## Exercise
All of the data that follows should be output again without any alteration.

------ Records for this exercise ------

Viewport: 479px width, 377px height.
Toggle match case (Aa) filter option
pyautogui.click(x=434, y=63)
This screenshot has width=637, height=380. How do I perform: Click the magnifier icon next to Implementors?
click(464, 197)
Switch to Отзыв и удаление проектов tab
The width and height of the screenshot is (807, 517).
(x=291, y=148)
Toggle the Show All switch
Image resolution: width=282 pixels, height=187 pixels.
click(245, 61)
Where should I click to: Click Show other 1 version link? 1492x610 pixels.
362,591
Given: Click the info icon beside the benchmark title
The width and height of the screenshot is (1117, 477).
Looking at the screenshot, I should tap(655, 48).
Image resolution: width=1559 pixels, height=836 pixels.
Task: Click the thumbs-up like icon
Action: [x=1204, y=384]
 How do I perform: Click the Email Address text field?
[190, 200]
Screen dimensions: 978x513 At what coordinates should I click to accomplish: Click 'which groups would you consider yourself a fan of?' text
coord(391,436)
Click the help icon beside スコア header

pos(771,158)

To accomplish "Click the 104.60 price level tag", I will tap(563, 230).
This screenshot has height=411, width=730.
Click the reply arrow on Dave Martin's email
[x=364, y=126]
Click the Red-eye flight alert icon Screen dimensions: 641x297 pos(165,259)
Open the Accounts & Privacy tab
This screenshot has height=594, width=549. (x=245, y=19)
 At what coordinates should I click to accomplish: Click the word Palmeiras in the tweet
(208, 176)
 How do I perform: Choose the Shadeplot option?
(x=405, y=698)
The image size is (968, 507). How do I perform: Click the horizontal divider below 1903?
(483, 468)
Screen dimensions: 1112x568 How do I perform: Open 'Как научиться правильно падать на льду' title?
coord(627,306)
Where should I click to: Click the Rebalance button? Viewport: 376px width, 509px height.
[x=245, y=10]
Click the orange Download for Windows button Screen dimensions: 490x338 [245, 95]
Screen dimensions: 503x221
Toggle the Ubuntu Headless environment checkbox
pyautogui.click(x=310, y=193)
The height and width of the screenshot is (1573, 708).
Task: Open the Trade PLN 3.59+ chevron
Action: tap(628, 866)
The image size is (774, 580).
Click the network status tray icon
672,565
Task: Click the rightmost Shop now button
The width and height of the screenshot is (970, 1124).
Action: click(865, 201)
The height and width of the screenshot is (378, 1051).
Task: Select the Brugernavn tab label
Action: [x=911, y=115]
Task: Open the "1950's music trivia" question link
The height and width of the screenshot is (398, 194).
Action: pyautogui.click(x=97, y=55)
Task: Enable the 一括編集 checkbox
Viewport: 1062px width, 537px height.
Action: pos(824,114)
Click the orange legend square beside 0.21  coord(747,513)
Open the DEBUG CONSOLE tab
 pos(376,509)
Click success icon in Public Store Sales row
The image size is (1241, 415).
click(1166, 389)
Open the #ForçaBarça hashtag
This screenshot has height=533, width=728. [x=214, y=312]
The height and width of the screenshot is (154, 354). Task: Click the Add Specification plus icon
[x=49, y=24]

------

## Response below
Viewport: 479px width, 377px height.
Toggle match case (Aa) filter option
pyautogui.click(x=434, y=63)
This screenshot has width=637, height=380. How do I perform: Click the magnifier icon next to Implementors?
click(464, 197)
Switch to Отзыв и удаление проектов tab
The width and height of the screenshot is (807, 517).
(x=291, y=148)
Toggle the Show All switch
Image resolution: width=282 pixels, height=187 pixels.
click(245, 61)
Where should I click to: Click Show other 1 version link? 1492x610 pixels.
362,591
Given: Click the info icon beside the benchmark title
The width and height of the screenshot is (1117, 477).
Looking at the screenshot, I should tap(655, 48).
Image resolution: width=1559 pixels, height=836 pixels.
Task: Click the thumbs-up like icon
Action: [x=1204, y=384]
 How do I perform: Click the Email Address text field?
[190, 200]
Screen dimensions: 978x513 At what coordinates should I click to accomplish: Click 'which groups would you consider yourself a fan of?' text
coord(391,436)
Click the help icon beside スコア header

pos(771,158)

To accomplish "Click the 104.60 price level tag", I will tap(563, 230).
This screenshot has height=411, width=730.
Click the reply arrow on Dave Martin's email
[x=364, y=126]
Click the Red-eye flight alert icon Screen dimensions: 641x297 pos(165,259)
Open the Accounts & Privacy tab
This screenshot has height=594, width=549. (x=245, y=19)
 At what coordinates should I click to accomplish: Click the word Palmeiras in the tweet
(208, 176)
 How do I perform: Choose the Shadeplot option?
(x=405, y=698)
The image size is (968, 507). How do I perform: Click the horizontal divider below 1903?
(483, 468)
Screen dimensions: 1112x568 How do I perform: Open 'Как научиться правильно падать на льду' title?
coord(627,306)
Where should I click to: Click the Rebalance button? Viewport: 376px width, 509px height.
[x=245, y=10]
Click the orange Download for Windows button Screen dimensions: 490x338 [245, 95]
Screen dimensions: 503x221
Toggle the Ubuntu Headless environment checkbox
pyautogui.click(x=310, y=193)
The height and width of the screenshot is (1573, 708).
Task: Open the Trade PLN 3.59+ chevron
Action: tap(628, 866)
The image size is (774, 580).
Click the network status tray icon
672,565
Task: Click the rightmost Shop now button
The width and height of the screenshot is (970, 1124).
Action: click(865, 201)
The height and width of the screenshot is (378, 1051).
Task: Select the Brugernavn tab label
Action: [x=911, y=115]
Task: Open the "1950's music trivia" question link
The height and width of the screenshot is (398, 194).
Action: pyautogui.click(x=97, y=55)
Task: Enable the 一括編集 checkbox
Viewport: 1062px width, 537px height.
Action: pos(824,114)
Click the orange legend square beside 0.21  coord(747,513)
Open the DEBUG CONSOLE tab
 pos(376,509)
Click success icon in Public Store Sales row
The image size is (1241, 415).
click(1166, 389)
Open the #ForçaBarça hashtag
This screenshot has height=533, width=728. [x=214, y=312]
The height and width of the screenshot is (154, 354). Task: Click the Add Specification plus icon
[x=49, y=24]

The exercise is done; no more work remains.